**Required tasks:**
a. In the passage about gadget-laden cars and gyms, reproduce the text word for word, beginning with "Be it ever so" and stopping after "glove box now?".
b. Answer these questions from the passage about gadget-laden cars and gyms:
(i) What does a drop of rain engage?
(ii) What is offered as the remedy for hot pants?
(iii) Where did the fitness geek land after pressing the wrong button on the treadmill?
c. Pick up the passage about gadget-laden cars and gyms after its final sentence and keep writing in the same voice.
::: Quoted passage
Be it ever so humble, there’s no place like home.
Today’s vehicles are gifted with similar attributes, countless extras to provide a safer, swifter and more comfortable ride. Hop in after uncoding the security system; electrically adjust rear, front and side mirrors, seat and backrest positions and warmth ranges, start the engine and go. Oops! Adjust the steering wheel and strap yourself in. Once on the highway, set the cruise control, air control and GPS system. We have cassette, CD, DVD and radio. Have a minor collision; we have shock-resistant bumpers, front and back, and airbags everywhere. Icy windows? There are hot water defrosters. Hot pants? There are refrigerated cushions. A drop of rain engages the windshield wipers. Make a wrong turn and a voice from somewhere warns you of your error. Did you know you can have a temperature-controlled glove box now?
Whatever happened to get in, start, go, stop and get out?
It’s no different with exercising this day and age. Pushups, calisthenics and a jog have given way to the gyms from techno-hell. I’m not real old fashioned, bombers, I’m just real. We don’t need gyroscopic aerobic machines, treadmills to run on (hello earth) or a different apparatus for each of the three heads of the triceps and two heads of the biceps. We’ve gotten so modern, it’s killing us. Why, just the other day a fitness geek was walking on the treadmill, pressed the wrong button and was launched out the back door and into a dumpster. He lived, but a witness died laughing.
::::::
::: Information supplied
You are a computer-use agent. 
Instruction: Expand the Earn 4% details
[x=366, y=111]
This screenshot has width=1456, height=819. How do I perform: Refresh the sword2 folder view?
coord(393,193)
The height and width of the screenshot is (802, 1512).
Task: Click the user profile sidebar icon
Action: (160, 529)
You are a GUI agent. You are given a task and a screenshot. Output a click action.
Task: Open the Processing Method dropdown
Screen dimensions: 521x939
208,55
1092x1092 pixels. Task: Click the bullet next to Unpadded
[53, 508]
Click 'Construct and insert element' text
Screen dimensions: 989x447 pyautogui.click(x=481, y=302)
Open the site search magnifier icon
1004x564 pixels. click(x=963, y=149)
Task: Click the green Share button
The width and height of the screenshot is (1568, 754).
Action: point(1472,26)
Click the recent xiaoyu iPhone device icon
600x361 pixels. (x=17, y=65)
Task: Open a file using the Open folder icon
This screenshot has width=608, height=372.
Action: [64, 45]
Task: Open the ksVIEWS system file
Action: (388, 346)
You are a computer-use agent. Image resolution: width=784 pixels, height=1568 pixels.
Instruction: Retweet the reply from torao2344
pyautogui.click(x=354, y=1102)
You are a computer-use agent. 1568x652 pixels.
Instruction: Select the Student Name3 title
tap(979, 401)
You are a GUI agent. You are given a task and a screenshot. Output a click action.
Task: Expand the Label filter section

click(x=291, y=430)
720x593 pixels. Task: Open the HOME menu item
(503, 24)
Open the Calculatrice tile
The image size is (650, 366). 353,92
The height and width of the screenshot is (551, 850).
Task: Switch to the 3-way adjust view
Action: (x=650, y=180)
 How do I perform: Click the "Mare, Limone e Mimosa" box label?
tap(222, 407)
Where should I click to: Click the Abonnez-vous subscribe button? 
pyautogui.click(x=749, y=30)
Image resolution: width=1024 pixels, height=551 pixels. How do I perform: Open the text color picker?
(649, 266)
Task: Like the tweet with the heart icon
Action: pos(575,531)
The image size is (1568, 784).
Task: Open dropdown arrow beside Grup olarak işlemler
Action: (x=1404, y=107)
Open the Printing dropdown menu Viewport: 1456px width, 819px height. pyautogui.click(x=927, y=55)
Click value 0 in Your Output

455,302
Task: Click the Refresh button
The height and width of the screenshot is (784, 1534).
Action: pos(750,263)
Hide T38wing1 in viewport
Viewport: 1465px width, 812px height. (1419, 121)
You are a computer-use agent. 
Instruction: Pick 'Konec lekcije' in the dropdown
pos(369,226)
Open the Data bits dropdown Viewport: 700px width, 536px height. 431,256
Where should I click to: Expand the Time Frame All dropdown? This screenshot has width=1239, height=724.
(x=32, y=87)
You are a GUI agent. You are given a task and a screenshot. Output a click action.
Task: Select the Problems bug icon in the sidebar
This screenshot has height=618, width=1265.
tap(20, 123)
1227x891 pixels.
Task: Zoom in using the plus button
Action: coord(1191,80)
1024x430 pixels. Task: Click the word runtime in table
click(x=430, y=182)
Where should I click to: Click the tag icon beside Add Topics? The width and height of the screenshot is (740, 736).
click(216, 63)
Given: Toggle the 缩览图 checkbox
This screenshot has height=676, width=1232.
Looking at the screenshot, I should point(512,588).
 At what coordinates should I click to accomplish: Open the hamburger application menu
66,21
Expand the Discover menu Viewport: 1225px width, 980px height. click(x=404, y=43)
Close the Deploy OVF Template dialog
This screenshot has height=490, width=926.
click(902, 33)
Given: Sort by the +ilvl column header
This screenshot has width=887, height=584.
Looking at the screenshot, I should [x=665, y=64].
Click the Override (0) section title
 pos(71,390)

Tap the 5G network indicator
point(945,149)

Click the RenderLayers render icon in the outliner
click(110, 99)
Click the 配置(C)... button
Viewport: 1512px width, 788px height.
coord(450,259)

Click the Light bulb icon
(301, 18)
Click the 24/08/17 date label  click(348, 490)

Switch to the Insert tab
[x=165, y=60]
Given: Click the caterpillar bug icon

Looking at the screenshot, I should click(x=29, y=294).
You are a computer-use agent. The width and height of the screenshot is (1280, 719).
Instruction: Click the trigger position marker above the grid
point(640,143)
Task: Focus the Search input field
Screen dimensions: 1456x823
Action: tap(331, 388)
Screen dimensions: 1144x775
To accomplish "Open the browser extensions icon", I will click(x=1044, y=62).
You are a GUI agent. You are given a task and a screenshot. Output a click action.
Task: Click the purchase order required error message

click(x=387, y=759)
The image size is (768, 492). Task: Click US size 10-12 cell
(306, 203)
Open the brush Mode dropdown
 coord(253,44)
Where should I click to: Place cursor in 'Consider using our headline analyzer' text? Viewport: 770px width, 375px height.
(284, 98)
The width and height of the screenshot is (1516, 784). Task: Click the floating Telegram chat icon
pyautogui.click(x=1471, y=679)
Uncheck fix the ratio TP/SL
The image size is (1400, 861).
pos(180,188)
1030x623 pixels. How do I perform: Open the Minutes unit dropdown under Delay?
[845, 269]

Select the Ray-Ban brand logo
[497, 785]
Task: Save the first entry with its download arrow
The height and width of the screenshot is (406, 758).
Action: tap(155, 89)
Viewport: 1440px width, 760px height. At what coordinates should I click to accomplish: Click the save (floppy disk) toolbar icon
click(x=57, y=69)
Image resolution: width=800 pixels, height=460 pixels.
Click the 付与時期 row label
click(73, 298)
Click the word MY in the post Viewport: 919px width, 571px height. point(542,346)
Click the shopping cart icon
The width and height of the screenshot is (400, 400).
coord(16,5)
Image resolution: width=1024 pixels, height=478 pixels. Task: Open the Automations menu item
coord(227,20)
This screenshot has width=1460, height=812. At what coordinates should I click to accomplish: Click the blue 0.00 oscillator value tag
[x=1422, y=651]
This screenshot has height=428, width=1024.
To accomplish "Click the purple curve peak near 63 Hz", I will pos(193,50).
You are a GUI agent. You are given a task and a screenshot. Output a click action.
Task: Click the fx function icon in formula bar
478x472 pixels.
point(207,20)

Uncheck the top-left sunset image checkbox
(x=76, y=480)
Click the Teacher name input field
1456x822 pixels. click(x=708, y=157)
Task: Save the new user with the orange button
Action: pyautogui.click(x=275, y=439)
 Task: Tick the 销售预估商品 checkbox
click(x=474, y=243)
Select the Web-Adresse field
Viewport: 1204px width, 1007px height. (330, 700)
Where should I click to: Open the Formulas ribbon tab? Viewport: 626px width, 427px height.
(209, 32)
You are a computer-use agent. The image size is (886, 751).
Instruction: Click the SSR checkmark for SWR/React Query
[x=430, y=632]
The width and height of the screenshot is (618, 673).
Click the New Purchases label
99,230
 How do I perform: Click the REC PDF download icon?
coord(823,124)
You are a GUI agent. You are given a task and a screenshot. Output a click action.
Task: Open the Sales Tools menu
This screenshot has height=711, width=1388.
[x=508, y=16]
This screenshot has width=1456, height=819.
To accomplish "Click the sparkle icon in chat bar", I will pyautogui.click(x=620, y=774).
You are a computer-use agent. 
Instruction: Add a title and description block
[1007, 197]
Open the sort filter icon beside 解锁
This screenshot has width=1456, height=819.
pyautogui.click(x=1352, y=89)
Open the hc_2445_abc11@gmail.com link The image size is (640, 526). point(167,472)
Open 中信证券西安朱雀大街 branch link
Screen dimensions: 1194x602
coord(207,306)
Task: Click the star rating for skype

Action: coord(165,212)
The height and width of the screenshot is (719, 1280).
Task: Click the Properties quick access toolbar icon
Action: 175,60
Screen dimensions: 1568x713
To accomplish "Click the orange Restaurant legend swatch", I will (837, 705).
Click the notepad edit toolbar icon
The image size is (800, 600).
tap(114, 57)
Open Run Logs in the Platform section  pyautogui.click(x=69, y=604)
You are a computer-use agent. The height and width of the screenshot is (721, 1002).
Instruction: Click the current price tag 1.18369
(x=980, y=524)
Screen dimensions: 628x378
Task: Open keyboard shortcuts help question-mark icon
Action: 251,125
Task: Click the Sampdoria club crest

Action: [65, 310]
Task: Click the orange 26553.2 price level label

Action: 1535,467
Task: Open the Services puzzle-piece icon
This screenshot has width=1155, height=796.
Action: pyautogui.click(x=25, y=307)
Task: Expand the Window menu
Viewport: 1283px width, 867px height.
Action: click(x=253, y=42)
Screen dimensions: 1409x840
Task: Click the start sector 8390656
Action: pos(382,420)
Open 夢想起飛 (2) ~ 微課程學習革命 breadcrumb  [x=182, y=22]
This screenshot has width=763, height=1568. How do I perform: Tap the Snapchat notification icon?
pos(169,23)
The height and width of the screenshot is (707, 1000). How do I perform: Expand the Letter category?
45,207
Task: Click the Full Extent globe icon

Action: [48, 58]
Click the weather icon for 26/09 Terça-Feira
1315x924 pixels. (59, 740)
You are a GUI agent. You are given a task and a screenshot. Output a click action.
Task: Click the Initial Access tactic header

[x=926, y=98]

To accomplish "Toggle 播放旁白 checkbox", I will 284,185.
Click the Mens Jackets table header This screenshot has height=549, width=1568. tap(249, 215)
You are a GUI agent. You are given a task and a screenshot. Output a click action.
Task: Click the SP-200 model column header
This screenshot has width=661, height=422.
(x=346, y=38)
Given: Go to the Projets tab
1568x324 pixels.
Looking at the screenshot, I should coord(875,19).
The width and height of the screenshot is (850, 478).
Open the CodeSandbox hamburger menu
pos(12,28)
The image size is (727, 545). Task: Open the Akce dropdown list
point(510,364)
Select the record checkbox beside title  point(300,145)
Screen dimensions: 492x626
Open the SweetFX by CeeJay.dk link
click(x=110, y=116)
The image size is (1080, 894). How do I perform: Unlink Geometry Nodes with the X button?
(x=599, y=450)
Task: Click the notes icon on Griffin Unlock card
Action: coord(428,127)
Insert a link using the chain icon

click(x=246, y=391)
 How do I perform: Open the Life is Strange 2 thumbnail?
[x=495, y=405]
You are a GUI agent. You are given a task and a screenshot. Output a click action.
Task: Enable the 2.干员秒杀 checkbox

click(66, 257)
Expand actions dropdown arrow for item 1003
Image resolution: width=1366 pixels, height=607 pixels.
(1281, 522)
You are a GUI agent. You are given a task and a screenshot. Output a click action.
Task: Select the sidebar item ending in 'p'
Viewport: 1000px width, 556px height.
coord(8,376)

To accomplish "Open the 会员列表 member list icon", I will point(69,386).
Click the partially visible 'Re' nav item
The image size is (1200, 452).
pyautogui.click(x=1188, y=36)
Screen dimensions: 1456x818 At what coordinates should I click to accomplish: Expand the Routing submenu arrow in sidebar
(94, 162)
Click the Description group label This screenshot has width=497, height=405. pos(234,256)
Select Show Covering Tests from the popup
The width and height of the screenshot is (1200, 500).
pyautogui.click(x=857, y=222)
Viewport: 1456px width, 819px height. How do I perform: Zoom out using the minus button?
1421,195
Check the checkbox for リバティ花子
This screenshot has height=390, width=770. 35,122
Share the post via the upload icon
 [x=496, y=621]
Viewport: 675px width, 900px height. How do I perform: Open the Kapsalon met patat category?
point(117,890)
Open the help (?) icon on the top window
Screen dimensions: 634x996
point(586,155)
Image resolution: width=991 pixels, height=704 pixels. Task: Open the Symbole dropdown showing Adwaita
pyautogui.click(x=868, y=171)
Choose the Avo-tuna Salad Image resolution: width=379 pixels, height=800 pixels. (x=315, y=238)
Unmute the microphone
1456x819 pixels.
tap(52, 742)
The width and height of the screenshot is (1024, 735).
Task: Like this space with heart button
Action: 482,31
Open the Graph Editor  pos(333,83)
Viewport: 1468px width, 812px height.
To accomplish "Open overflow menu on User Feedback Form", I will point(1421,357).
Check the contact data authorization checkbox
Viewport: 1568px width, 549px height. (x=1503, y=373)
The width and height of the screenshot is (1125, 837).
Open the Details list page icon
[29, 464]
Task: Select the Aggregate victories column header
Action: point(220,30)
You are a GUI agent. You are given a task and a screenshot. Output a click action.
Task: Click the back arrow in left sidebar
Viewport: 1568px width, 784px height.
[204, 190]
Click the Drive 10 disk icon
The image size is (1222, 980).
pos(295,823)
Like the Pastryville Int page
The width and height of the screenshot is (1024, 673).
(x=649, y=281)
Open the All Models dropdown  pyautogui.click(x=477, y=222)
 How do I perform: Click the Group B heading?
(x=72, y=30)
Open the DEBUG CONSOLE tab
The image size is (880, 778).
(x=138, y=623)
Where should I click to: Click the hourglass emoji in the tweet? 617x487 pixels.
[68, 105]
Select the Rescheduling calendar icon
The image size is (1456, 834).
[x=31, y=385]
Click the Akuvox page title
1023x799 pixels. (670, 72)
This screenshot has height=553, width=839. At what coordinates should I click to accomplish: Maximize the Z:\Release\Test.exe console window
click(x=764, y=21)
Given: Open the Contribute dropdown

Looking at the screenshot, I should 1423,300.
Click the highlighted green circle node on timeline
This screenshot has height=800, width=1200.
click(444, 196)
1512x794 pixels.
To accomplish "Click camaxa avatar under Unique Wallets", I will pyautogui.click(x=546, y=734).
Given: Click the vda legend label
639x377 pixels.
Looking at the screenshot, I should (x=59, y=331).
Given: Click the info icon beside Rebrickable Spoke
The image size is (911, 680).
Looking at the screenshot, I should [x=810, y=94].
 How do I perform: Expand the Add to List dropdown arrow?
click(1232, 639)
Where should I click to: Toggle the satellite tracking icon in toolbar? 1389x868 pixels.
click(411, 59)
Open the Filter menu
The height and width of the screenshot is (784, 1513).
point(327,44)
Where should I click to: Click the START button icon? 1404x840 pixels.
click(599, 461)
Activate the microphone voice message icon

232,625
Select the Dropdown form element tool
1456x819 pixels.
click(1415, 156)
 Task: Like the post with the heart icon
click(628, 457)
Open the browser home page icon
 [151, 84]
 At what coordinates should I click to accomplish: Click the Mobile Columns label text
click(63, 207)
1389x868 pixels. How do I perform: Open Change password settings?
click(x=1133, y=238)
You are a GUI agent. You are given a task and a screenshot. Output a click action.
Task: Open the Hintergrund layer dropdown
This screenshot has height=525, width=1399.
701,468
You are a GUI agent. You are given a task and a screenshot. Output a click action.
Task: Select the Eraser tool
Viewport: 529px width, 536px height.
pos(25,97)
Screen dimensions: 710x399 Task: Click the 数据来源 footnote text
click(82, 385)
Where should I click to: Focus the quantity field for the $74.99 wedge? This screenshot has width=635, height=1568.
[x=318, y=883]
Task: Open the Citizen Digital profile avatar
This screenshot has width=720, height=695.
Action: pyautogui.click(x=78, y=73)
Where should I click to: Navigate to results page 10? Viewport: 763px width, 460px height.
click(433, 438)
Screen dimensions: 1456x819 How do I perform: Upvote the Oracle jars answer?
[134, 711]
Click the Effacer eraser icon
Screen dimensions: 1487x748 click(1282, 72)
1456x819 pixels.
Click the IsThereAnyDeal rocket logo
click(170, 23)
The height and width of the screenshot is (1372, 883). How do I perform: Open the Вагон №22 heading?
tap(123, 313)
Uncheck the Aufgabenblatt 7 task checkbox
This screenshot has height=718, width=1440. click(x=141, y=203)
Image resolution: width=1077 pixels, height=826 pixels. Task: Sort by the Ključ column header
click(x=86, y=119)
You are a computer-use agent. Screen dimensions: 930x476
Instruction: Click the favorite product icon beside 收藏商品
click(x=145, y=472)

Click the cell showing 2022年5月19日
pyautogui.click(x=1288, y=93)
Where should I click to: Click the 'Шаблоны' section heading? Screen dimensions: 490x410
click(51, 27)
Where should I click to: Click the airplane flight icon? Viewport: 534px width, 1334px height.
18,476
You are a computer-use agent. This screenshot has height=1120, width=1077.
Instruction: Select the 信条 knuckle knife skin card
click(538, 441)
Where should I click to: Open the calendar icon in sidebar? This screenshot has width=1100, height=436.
::::::
**Responses to the tasks:**
a.
Be it ever so humble, there’s no place like home.
Today’s vehicles are gifted with similar attributes, countless extras to provide a safer, swifter and more comfortable ride. Hop in after uncoding the security system; electrically adjust rear, front and side mirrors, seat and backrest positions and warmth ranges, start the engine and go. Oops! Adjust the steering wheel and strap yourself in. Once on the highway, set the cruise control, air control and GPS system. We have cassette, CD, DVD and radio. Have a minor collision; we have shock-resistant bumpers, front and back, and airbags everywhere. Icy windows? There are hot water defrosters. Hot pants? There are refrigerated cushions. A drop of rain engages the windshield wipers. Make a wrong turn and a voice from somewhere warns you of your error. Did you know you can have a temperature-controlled glove box now?

b.
(i) The windshield wipers.
(ii) Refrigerated cushions.
(iii) In a dumpster, after being launched out the back door.

c.
I must admit I do love my electric windows in the truck, and writing a book with a yellow-lined pad and pencil gets old fast... hello word processing. But building muscle can be done no more efficiently, quickly or enjoyably with hi-tech equipment than with barbells, dumbbells and simple cables. In fact, the advanced gadgetry might confuse the procedure and retard progress.
This week I promised to divulge my routine for building 20.5-inch arms at 64. I was kidding, of course, when I made the ludicrous statement, but I’ve since discovered that some two out of five subscribers are waiting with bated breath, water bottles, gloves, wraps, chalk and lifting belts at hand for my presentation. What can I say? Have I let the cat out of the bag? Am I trapped by my own whimsical words? Where my arms have shrunken, my mouth has grown large.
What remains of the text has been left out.